小さなカオは、縄文土器の上部についていた
人面(顔面)把手と呼ばれるもの。
土偶は単体の人形ですが、それが形を変えて土器に付いたものだと考えられています。
今から約5000年前の
「表裏人面把手」(深鉢:勝坂式)
縄文時代の竪穴住居跡が全部で200軒ほどの、この地域の拠点的な集落跡であった遺跡から発見されました。
そして「表裏」とあるように、このカオは1つの人面把手の「表と裏」の顔〟!
どちらが、表か裏か?
ハート形の顔はどちらもこの地域の特徴ある顔。
見つかっているのは顔部分だけで、どんな土器であったかは不明。
同時期の人面把手付土器参考にすると、
恐らくこんな感じの土器に、こんな感じで付いていたのではないでしょうか。
土器の形はバケツ形、これは縄文時代を通じて最も一般的にみられる「深鉢」。
煮炊きするために用いられたと思われています。
前述の名称で、『表裏人面把手』の「深鉢」の後ろには「勝坂式」と土器の形式名があります。

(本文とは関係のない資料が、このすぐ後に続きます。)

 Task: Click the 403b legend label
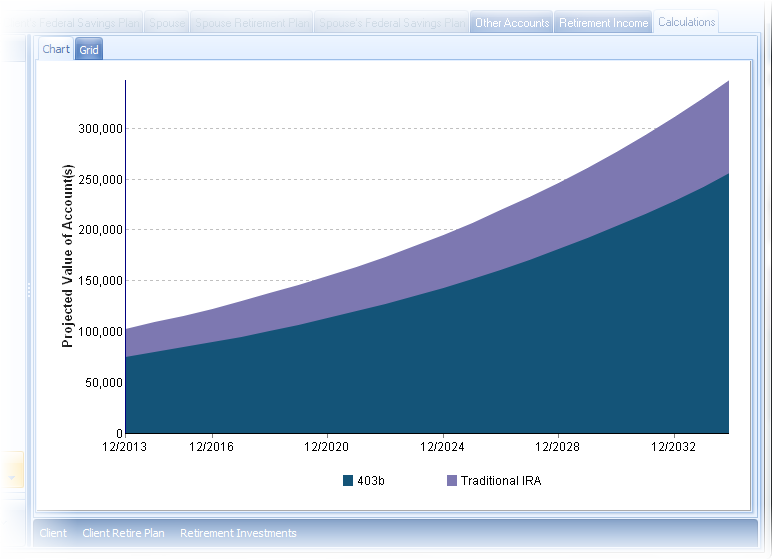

土器の形式名は、通常はその特徴を持った土器が最初に見つかった遺跡や、注目されるきっかけとなった遺跡の名前がつけられます。
「勝坂式」は、勝坂遺跡から出土した土器の特徴
を持っているということになります。
勝坂遺跡は大正時代に発見された、約5000年前頃の神奈川県の大集落遺跡です。
「勝坂式土器」は、様々な形や色々な文様、またそれが変化したもが多く、一言で特徴を言うのは難しいのですが…

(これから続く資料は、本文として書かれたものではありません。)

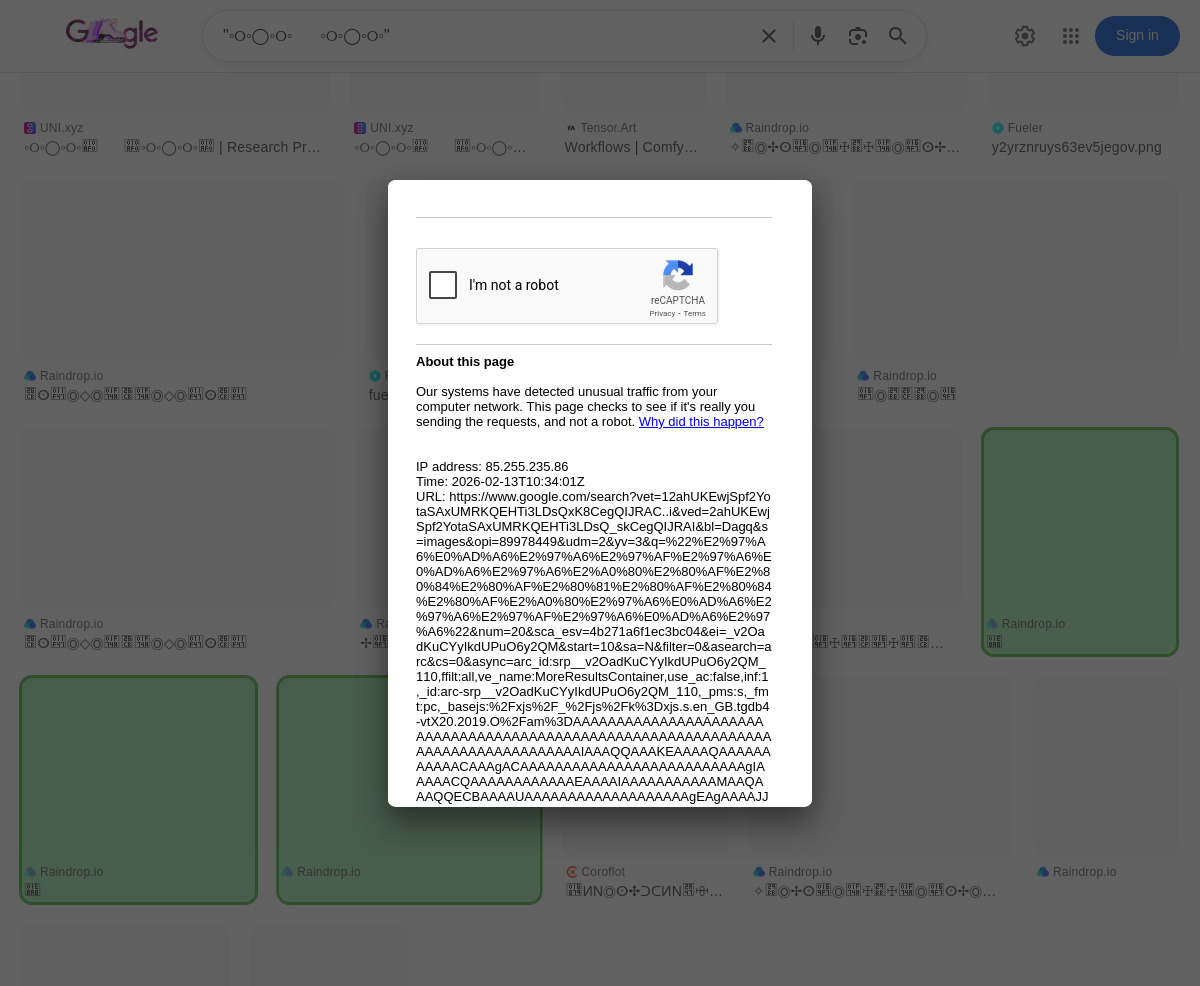Open the Google apps grid
Viewport: 1200px width, 986px height.
[1071, 36]
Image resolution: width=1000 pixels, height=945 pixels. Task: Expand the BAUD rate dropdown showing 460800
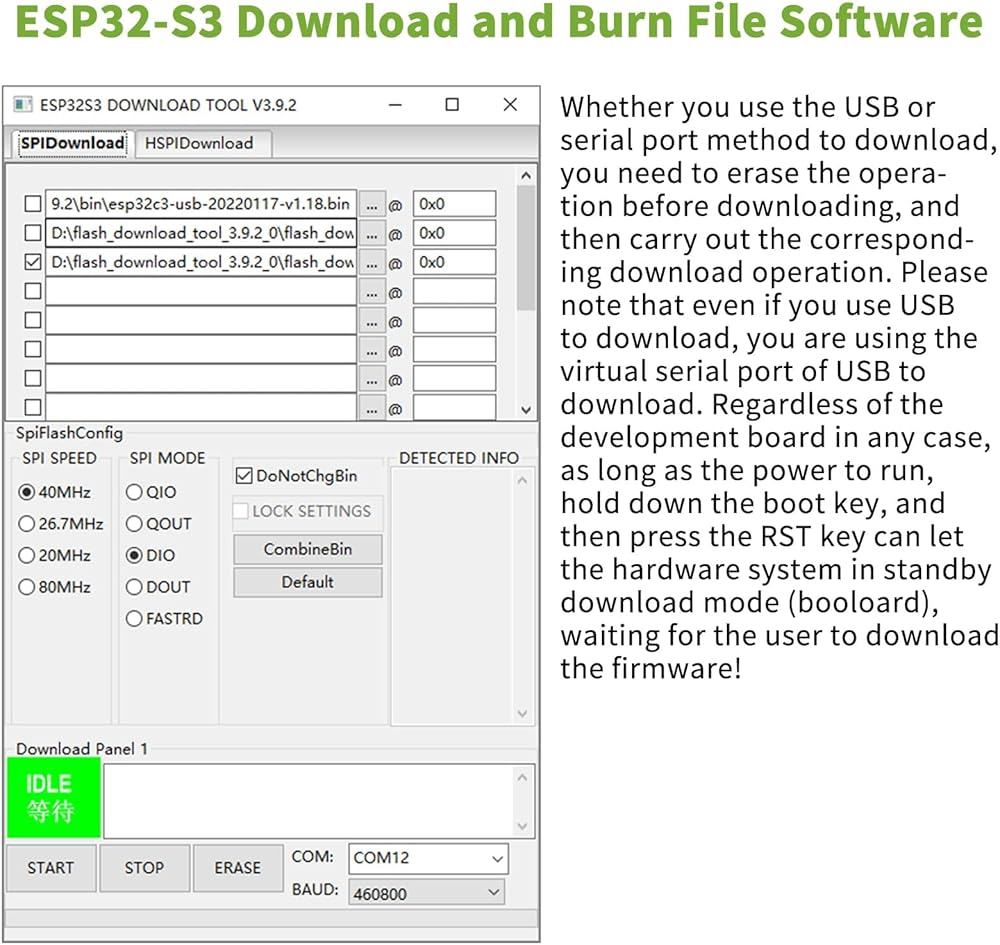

敢えて言うとすると、参考にあげた土器を見てもわかるように、全体は分厚く重厚感たっぷり、一方で器面は細かい文様が施されているなど、「無骨の中の繊細さ」を感じるような土器です。
神奈川県、山梨~長野、 静岡県東部あたりを中心として分布していてます。
そしてこのような人面把手がついた土器は、ほぼこの「勝坂式の土器」なのです。
この地域の「独特の表現」であると言えるようです。
ただ人面把手の数は大変少なく、大きなムラで一つだけ作られたと推測されます。
お祭りなど特別な時に用いられた「特殊な土器」であったと考えられます。
その中でもさらに希少な「表裏人面把手」。
尚且つ、こんなに「小さい」ものは特に珍しいと思います。
「表と裏にカオが付いている」理由として、大勢が参加するマツリなどで、どこからも見えるように…などと考えられていますが、
この小さな「表裏人面把手」は、近くで見なければ判別できないカオです。
それでは何故、表裏にカオをつけたの?
何故、カオの表現が微妙に違うの?
小さな小さなカオからは、
次々と疑問が湧き出てきます。
*タイトルは〝土偶〟ですが、
このようなカオがついた土器や、土製品なども紹介しています。